Les compagnies de tabac essayèrent d'influencer la réglementation sur le tabagisme dans les avions à travers le financement partiel des congrès mondiaux de l'IFAA (International Flight Attendants' Association). Cette influence fut établie en favorisant de bonnes relations avec le président de l'association, une stratégie souvent utilisée par l'industrie du tabac pour influencer les associations. Quand, suivant l'établissements des vols non fumeurs aux Etats-Unis et dans d'autres pays, Swissair imposa enfin l'interdiction de fumer sur ses vols, elle fut sévèrement critiquée dans les journaux par le "Club des Fumeurs" Suisse, et plus tard par le "Club des Amis du Tabac" Suisse, dont le président et fondateur est un ancien cadre de relations publiques pour l'industrie du tabac.

L'Association Suisse des Fabricants de Cigarettes influença la réglementation sur le tabagisme dans les trains avec succès grâce à des lettres envoyées aux éditeurs de quotidiens et des requêtes directes auprès des autorités cantonales et du directeur du réseau ferroviaire national. Deux référendums sur l'interdiction de publicité pour le tabac et l'alcool en 1979 et 1993 furent rejetés par les électeurs Suisses, malgré les sondages pré-vote positifs, à cause de l'alliance de l'industrie du tabac avec les agences de publicité et la presse écrite. Les compagnies de tabac réussirent à dissimuler leur rôle dans cette campagne afin d'éviter toute publicité négative, tout en finançant la campagne contre l'interdiction de publicité et en lui fournissant des arguments développés par des sociétés de relations publiques et des avocats à travers le centre international d'information sur le tabac, INFOTAB. Les compagnies de tabac et leurs alliés employèrent des arguments économiques et politiques, tels que la menace d'effets négatifs sur l'emploi, les revenus, les impôts, et le droit des individus et des entreprises de combattre les interdictions de publicité.

Les liens étroits entre l'industrie du tabac et les figures politiques et officielles furent développés et maintenus à travers de nombreuses réunions avec les dirigeants des partis politiques et de nombreux briefings du "comité électoral pro-tabac" au Parlement.

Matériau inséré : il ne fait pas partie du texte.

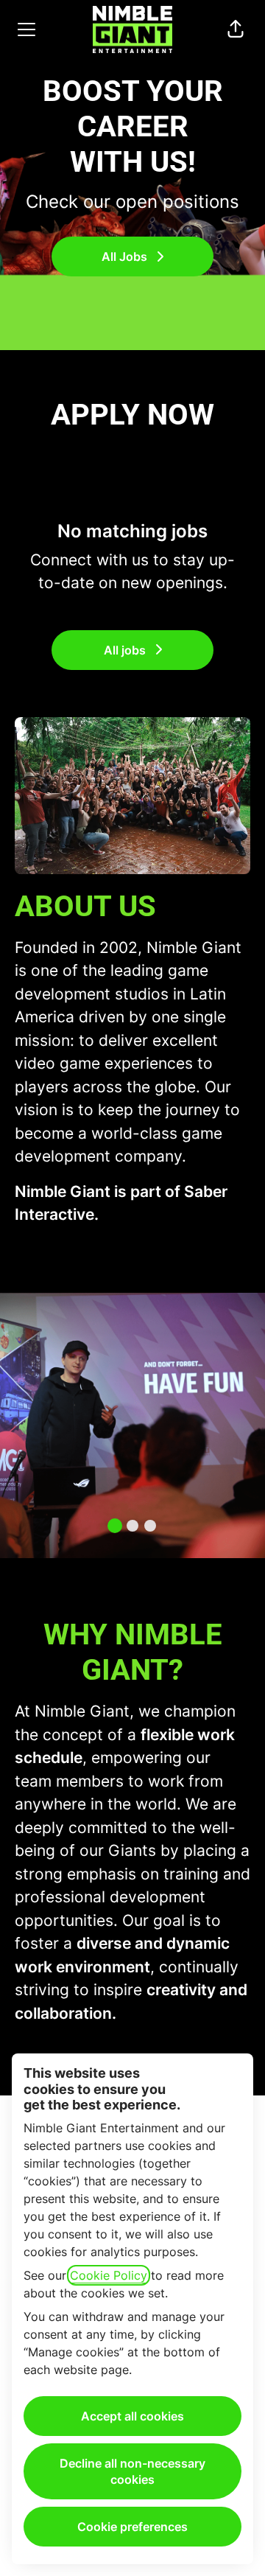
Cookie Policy (108, 2275)
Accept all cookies (132, 2416)
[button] (235, 29)
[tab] (114, 1525)
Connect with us (89, 560)
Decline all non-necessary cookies (132, 2471)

Ce comité électoral permit à l'industrie du tabac de rester bien informée au sujet de l'agenda politique et de facilement influencer le processus politique.

Bien que la Suisse ait certains des programmes de santé publique les plus progressistes et innovateurs, la plupart des partisans de la santé publique sous-estiment le pouvoir et la force motrice de l'industrie du tabac et qu'une minorité parmi eux a confronté l'industrie directement.